If you’re looking for a new turn-based strategy game, we’re talking about Acorn Assault: Rodent Revolution. This little title is all about an Acorn tax gone bad, raising your own army, and overthrowing a king… So that’s part of the story behind it, but what’s the rest of the story?
How can you start playing, and are there any cool “secrets” or strategies that you should know about? Welcome to my preview of the Ultimate or maybe Not-So-Ultimate, Acorn Assault: Rodent Revolution.
As it fittingly is, AARR (for short) starts you off in the middle of an unfair acorn tax. I know. I told you it was fitting.

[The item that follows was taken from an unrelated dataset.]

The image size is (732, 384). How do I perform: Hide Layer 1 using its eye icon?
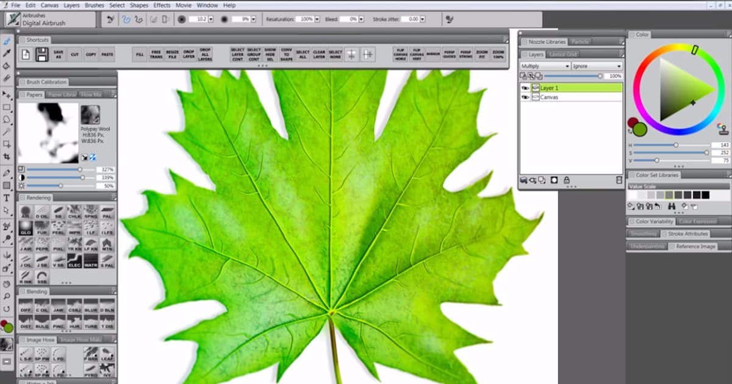click(x=525, y=88)
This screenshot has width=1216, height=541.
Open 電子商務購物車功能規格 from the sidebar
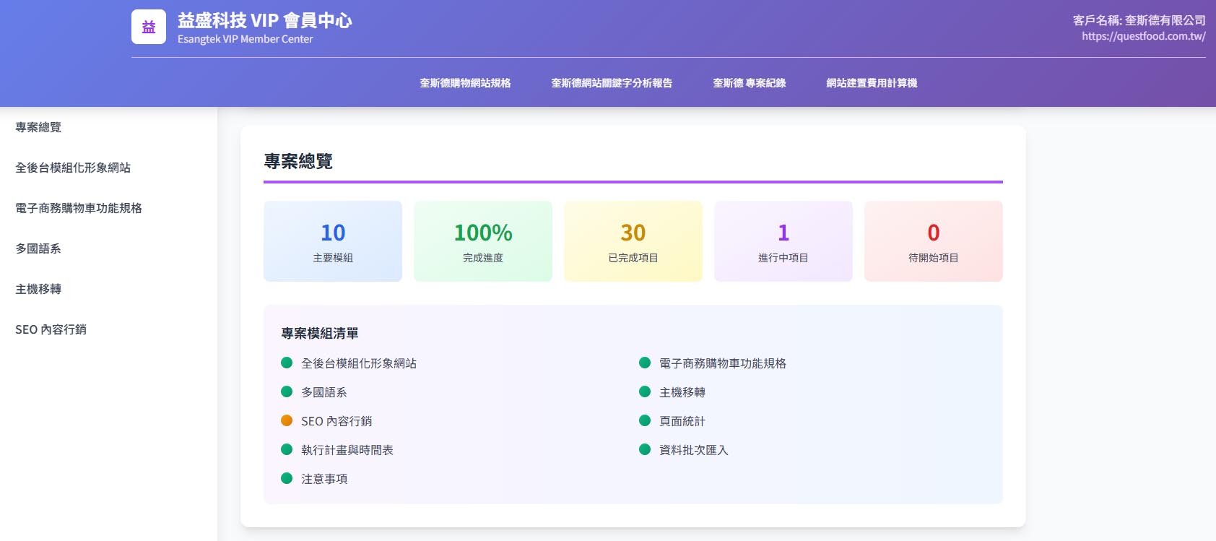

The game has 5 bosses and 25 levels.
When the king of the town, King Lous the Umpteenth issues an unfair acorn tax and a rebel-squirrel refuses to pay, the Revolution begins… That’s the impression I received, anyway.
Brief Strategy and How to Play:
The game is setup on a 6×4 board on both sides of the field (unsure if this grows later) with settings that range from waterfalls and castles, to rural areas and homes. Your goal is to raise an army of squirrels by using acorns (money) to buy your soldiers.
You can place 3 soldier-squirrels next to each other, and make one powerful one. This has been compared to ‘kinging’ your piece in a game of checkers. More powerful squirrels have more health, and can perform stronger attacks.
Throughout your turn, there are a number of number of different moves that you can make to create a more powerful squirrel-army.
You can use Power Ups to make a more powerful armed forces unit!
Increase your Strength
Increase your Defense
Increase your health
You can choose to place more squirrel soldiers on the board along with sandbags and barrels for soldier protection. Since all attacks are horizontal-based attacks, it’s preferable to place your protection in front of whatever it is you don’t want attacked.
I know. Simple.
You can complete your turn by choosing to attack the tyrant king (probably at the end of the game) and his evil army of other squirrel soldiers, or by performing the Power Up moves we discussed earlier.
The game is over once you or your opponent’s health bar reaches zero.
After you conquer the Tyrant King and beat AARR you can take the game online with your friends. I couldn’t imagine the game taking more than a few hours a day and 1 week to beat. That’s only my best bet.
AARR is a an ‘OK’ game graphically. The game has beautiful colors and well-defined edges. The cartoon-style to the game suits it well… Then you get to the closeups of the squirrels. They’re boxy and very “N64 era.” It’s okay, but is a full reminder that you are really just playing a $10 game. To me, this is a disappointment.
You should be able to get a good 25 – 50 hours into the without feeling too repetitive. The fact that you can play with your friends is nice, but due to the (IMO) repetitive nature of the game, this one will be set down by most after a month or less of play.
In my book, the Rodent Revolution may just not be so revolutionary getting a 2.5 / 5 stars.
1. Can you play this title online with friends? Yes.
2. What type of game is this? This is a strategy, turn-based game that could easily be turned into a board game that you could play at home. (Although, I don’t think that will happen any time soon.)